Task details:
Give back only the lines in the records below from the one with "Task: Select 权限列表 in the left list box" to the one with "Where should I", both inclusive, word for word.

[Working data Boundary: Start]

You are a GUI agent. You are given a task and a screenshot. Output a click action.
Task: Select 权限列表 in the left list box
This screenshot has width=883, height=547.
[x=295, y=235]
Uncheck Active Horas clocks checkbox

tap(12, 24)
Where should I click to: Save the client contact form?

[Working data Boundary: End]
[Working data Boundary: Start]

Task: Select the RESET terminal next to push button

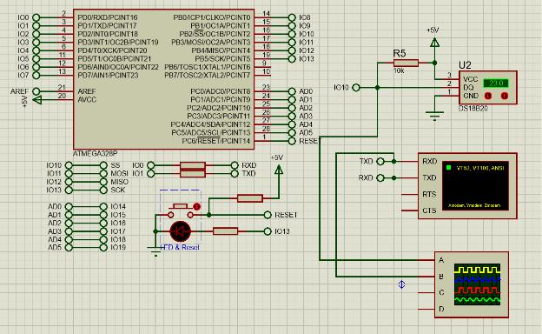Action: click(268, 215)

[Working data Boundary: End]
[Working data Boundary: Start]

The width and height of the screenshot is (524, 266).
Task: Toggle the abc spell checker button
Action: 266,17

[Working data Boundary: End]

Answer to the problem:
Task: Select 权限列表 in the left list box
This screenshot has width=883, height=547.
[x=295, y=235]
Uncheck Active Horas clocks checkbox

tap(12, 24)
Where should I click to: Save the client contact form?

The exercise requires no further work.